▶ Directions
Starting at the line that contains "The height and", reproduce every line through the end of the entries below, with no pictures in the copy.

[Screenshot grounding data]

= = = = = = =

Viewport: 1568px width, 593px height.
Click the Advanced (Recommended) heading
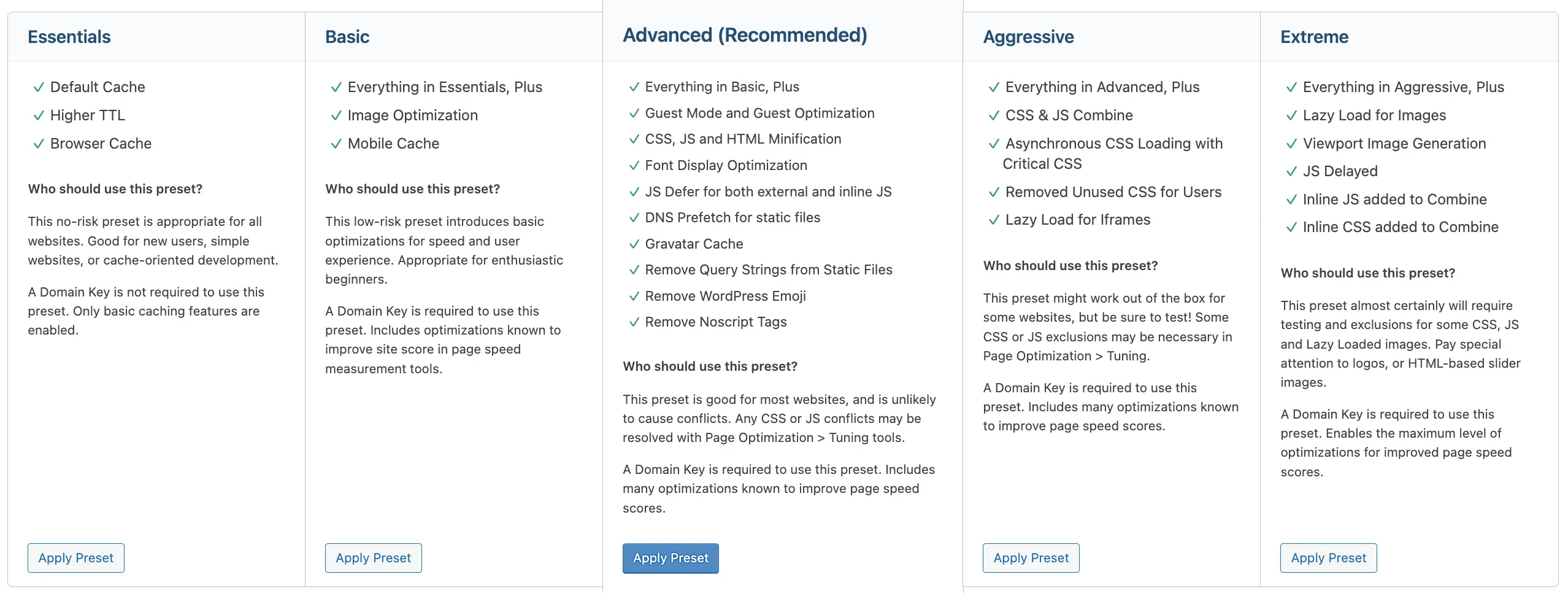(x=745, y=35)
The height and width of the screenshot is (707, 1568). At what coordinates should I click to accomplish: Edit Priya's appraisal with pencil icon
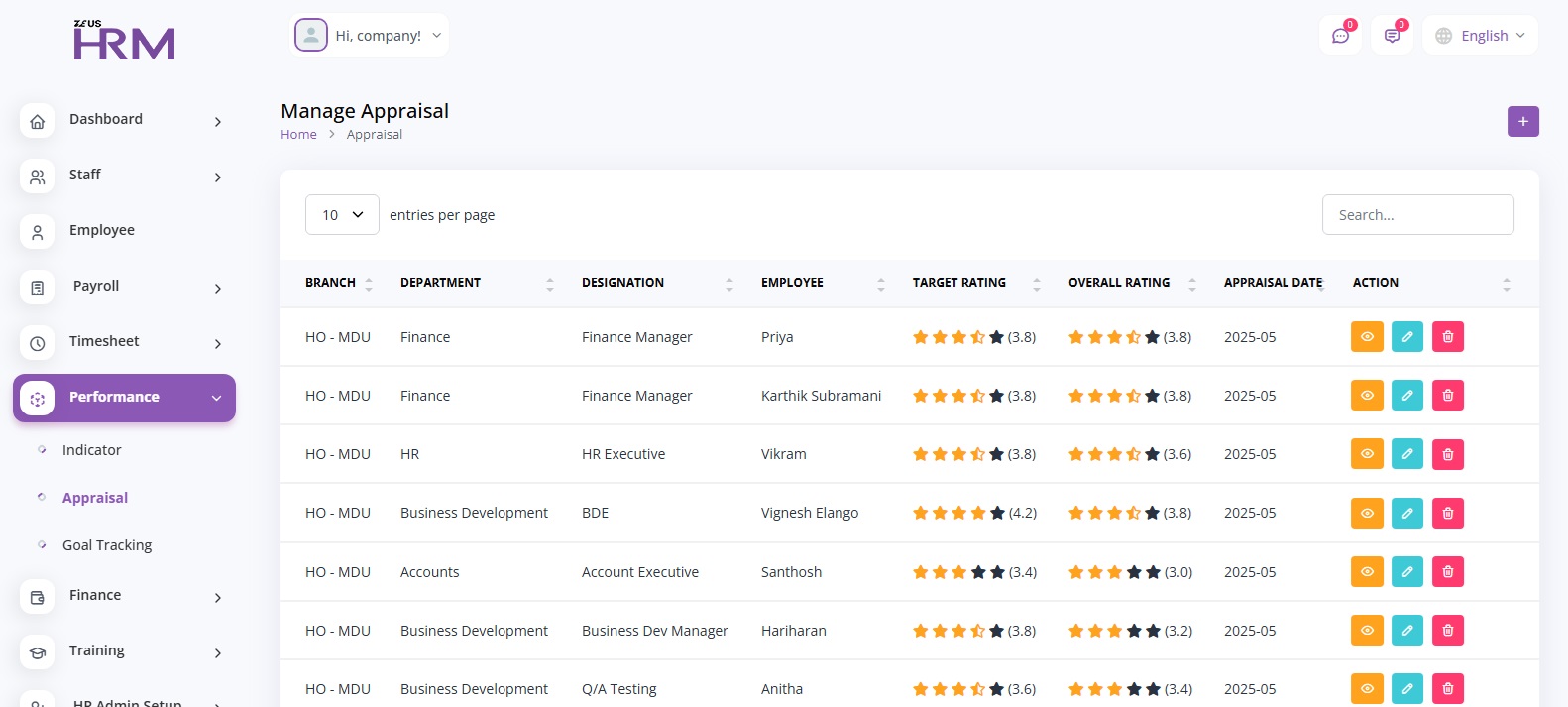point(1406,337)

= = = = = = =

▶ Answer box
The height and width of the screenshot is (707, 1568). At what coordinates should I click to accomplish: Edit Priya's appraisal with pencil icon
point(1406,337)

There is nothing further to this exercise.